*PROBLEM TO WORK ON*. Repeat the lines of the records verbatim, starting at the line that contains "has height=2576, width=1168." and ending at the line that contains "coordinates (160, 321).". Include both of those lines and nothing else.

*GIVEN RECORDS*.
'''

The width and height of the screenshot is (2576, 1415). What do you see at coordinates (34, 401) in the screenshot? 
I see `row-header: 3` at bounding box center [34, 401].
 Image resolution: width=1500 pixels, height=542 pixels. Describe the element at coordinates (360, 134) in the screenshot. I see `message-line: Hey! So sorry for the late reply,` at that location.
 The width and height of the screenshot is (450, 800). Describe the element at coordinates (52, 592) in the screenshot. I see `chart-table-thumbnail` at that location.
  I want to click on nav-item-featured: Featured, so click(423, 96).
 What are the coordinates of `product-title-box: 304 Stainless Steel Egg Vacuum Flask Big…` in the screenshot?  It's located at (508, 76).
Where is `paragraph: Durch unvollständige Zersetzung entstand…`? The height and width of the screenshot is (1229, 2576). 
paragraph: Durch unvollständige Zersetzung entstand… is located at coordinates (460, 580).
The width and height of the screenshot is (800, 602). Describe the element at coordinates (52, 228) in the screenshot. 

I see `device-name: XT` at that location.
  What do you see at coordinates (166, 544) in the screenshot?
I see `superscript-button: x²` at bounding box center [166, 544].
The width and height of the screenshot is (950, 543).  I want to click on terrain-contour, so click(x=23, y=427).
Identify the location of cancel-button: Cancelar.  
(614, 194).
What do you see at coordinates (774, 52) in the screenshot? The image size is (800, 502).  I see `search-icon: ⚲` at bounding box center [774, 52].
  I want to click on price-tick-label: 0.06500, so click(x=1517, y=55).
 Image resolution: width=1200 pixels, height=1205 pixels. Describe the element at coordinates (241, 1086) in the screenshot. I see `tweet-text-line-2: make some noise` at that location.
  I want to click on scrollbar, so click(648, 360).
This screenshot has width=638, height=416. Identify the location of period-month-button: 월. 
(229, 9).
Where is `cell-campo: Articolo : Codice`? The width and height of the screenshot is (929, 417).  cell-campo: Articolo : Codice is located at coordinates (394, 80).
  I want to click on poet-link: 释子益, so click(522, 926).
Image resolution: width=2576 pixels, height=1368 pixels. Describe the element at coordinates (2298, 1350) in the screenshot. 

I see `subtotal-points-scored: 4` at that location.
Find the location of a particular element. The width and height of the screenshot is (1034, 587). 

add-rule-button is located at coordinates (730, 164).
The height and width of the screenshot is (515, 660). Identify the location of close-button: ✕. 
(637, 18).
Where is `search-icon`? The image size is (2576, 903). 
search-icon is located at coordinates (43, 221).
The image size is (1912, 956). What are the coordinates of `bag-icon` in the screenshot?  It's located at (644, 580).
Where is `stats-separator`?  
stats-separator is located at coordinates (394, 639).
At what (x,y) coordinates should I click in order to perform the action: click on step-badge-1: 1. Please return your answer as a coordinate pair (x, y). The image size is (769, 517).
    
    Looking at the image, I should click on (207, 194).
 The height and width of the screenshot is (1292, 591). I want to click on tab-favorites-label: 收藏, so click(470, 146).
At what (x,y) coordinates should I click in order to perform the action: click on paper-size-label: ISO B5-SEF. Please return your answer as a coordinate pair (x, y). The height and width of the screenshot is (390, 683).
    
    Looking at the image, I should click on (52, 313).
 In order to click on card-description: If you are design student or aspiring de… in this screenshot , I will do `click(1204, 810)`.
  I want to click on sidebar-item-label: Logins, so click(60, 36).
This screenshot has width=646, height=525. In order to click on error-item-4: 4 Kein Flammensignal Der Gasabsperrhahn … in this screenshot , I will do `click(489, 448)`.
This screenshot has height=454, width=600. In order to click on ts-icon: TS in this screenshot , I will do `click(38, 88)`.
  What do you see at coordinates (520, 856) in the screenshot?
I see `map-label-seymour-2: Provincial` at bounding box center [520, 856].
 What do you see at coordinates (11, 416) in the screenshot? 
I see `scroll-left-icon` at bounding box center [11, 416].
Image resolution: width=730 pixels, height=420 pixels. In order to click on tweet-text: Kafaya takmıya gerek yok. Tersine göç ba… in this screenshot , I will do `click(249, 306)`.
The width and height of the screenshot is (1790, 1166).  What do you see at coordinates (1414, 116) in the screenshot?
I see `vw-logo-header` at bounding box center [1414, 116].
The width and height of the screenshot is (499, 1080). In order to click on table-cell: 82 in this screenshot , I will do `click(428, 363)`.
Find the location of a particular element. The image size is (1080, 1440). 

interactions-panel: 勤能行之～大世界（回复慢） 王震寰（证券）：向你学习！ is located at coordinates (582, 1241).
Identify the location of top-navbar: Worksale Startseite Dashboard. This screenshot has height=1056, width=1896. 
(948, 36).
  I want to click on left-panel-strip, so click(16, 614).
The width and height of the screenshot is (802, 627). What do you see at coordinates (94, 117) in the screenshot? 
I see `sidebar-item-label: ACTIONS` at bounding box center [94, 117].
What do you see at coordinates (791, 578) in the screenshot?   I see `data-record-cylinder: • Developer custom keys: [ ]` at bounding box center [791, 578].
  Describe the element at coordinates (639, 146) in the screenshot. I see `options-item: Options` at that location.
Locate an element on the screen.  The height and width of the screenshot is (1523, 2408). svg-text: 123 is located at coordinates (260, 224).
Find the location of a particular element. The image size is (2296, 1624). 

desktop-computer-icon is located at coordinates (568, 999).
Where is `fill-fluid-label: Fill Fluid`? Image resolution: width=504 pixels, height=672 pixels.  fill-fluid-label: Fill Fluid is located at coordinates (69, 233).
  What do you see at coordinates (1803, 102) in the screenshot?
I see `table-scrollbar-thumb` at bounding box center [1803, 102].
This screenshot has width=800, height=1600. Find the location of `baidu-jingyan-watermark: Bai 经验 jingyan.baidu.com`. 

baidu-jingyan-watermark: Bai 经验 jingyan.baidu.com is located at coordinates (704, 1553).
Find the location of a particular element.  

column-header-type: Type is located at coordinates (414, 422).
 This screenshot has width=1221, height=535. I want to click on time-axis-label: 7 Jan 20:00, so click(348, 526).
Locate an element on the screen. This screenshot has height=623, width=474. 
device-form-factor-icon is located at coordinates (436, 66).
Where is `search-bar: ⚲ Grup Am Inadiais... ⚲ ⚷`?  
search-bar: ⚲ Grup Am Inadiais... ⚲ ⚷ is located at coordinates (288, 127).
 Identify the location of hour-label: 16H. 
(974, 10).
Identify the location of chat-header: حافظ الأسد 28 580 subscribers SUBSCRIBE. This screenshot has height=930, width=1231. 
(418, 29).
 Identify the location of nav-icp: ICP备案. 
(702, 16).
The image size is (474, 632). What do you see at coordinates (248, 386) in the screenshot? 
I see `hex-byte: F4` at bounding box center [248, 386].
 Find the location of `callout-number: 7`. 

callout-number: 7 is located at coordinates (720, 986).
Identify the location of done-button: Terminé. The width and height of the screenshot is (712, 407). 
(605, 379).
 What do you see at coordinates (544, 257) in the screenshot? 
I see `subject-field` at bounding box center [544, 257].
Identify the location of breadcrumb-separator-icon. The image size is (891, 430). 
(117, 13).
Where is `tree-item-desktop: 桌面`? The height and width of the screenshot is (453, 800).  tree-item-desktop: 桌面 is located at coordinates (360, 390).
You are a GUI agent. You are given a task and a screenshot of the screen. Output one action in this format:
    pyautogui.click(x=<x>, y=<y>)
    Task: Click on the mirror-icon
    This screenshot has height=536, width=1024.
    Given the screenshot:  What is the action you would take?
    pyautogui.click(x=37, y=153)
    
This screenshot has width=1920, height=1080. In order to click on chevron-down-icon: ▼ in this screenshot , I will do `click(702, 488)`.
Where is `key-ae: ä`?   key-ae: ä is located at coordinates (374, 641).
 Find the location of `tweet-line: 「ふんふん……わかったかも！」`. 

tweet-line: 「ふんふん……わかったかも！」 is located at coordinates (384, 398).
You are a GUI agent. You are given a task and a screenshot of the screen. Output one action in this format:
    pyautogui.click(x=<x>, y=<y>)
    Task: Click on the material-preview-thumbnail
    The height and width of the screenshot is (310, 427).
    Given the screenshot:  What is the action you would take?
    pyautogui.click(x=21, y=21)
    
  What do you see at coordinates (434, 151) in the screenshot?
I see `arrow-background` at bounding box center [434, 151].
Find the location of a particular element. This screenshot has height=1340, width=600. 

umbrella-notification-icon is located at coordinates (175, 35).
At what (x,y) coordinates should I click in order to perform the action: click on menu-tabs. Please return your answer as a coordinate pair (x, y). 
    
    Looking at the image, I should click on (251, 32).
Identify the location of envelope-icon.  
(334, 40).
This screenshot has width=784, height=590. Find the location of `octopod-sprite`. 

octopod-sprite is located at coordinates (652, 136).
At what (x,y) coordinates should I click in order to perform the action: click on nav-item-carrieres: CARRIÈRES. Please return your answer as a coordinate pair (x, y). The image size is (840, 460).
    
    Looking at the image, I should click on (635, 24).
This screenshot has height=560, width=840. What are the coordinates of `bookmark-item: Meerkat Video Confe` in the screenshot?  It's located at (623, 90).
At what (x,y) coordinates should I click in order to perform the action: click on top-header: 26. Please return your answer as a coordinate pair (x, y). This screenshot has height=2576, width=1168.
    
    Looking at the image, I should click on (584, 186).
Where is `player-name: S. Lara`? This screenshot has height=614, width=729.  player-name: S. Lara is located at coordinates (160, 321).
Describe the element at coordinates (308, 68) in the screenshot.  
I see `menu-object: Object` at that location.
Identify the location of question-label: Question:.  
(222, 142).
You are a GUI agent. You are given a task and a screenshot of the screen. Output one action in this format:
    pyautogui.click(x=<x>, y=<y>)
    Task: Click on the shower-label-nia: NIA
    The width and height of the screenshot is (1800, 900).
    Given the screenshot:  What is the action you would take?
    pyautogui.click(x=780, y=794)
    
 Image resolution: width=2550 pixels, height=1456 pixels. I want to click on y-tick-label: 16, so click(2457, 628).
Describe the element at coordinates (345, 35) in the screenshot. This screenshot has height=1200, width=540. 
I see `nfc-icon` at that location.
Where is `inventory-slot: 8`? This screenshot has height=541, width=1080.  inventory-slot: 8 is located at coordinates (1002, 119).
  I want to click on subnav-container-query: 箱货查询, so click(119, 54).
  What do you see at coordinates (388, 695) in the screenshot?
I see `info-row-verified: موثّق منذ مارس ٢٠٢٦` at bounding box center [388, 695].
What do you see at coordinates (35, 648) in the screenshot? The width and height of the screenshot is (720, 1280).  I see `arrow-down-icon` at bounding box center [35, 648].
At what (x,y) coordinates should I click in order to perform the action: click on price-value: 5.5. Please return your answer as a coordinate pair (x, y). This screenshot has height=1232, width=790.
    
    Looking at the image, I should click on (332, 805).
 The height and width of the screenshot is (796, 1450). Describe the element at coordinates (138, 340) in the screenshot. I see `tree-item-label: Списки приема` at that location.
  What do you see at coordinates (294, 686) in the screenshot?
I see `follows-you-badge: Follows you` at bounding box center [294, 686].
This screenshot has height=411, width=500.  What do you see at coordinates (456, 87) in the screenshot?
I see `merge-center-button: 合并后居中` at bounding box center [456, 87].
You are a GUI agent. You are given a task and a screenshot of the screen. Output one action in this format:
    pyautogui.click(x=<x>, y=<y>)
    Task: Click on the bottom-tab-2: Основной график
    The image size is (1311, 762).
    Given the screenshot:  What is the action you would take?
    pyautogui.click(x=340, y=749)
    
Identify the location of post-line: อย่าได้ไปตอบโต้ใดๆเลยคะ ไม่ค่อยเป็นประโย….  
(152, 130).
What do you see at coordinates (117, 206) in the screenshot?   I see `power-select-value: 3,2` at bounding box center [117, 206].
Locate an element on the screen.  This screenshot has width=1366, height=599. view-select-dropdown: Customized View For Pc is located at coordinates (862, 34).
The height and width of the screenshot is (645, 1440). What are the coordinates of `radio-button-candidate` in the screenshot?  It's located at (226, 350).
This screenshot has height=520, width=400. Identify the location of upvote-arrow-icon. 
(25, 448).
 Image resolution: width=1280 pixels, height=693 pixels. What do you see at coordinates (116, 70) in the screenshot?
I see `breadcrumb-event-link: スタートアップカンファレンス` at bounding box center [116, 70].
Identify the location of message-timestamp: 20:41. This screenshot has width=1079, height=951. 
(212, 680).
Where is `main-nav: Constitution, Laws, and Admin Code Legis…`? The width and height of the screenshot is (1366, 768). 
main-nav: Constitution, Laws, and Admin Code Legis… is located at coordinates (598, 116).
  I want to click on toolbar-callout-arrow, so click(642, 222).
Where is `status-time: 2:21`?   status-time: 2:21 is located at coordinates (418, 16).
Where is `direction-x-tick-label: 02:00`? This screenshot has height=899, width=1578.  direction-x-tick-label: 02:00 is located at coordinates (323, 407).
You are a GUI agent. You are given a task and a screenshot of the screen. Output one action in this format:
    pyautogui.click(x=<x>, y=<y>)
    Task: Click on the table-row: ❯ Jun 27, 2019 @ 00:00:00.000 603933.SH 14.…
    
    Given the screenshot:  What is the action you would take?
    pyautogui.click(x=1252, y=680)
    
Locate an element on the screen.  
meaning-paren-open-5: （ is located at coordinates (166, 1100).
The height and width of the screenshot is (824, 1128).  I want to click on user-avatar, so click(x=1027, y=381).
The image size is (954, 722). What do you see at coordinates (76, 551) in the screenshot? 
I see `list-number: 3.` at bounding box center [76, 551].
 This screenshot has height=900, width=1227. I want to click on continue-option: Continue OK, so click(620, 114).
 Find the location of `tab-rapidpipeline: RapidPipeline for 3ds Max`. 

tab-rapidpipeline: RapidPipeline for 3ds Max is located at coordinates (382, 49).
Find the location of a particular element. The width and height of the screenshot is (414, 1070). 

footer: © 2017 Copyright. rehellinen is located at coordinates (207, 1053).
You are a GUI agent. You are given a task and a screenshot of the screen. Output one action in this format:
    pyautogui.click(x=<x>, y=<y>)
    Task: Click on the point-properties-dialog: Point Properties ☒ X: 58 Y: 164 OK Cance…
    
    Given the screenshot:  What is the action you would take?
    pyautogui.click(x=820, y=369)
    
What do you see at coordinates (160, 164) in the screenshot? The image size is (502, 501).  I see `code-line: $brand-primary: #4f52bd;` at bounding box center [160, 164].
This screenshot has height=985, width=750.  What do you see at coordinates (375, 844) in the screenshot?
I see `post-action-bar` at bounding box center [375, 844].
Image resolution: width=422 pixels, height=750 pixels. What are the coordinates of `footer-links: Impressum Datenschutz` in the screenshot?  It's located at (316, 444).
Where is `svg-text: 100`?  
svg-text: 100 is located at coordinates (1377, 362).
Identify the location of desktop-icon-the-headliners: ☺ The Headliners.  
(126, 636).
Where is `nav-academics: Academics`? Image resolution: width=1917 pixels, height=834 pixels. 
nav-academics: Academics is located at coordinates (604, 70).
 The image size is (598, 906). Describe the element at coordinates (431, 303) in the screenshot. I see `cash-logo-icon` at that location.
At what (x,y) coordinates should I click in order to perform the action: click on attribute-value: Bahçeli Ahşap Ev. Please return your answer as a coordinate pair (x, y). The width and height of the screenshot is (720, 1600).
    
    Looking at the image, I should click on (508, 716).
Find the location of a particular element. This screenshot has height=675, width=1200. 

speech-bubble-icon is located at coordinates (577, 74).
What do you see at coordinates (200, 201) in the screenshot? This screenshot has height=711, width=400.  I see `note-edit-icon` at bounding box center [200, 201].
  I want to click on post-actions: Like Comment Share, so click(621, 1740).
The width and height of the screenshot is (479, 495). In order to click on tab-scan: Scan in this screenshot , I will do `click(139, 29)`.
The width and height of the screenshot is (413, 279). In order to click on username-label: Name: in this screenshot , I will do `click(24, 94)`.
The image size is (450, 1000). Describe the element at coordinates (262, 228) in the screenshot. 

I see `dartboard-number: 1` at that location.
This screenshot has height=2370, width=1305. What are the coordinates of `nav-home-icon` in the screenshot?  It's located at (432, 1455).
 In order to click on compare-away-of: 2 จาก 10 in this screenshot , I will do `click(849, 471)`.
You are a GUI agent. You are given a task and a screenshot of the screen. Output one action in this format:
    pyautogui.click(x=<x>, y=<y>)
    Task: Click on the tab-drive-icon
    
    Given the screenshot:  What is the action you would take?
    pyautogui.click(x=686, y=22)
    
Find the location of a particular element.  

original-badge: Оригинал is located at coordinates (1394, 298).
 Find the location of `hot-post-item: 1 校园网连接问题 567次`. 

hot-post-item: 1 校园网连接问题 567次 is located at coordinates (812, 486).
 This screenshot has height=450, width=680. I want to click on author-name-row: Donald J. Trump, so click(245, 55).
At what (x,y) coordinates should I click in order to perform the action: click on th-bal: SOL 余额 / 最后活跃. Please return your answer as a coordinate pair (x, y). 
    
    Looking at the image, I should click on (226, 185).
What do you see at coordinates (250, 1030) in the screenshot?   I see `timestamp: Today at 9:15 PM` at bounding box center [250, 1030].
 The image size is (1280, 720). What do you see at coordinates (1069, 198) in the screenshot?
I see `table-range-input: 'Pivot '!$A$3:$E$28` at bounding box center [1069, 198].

'''

*SOLUTION FOR THIS EXERCISE*.
At what (x,y) coordinates should I click in order to perform the action: click on top-header: 26. Please return your answer as a coordinate pair (x, y). This screenshot has height=2576, width=1168.
    
    Looking at the image, I should click on (584, 186).
Where is `player-name: S. Lara`? This screenshot has height=614, width=729.  player-name: S. Lara is located at coordinates (160, 321).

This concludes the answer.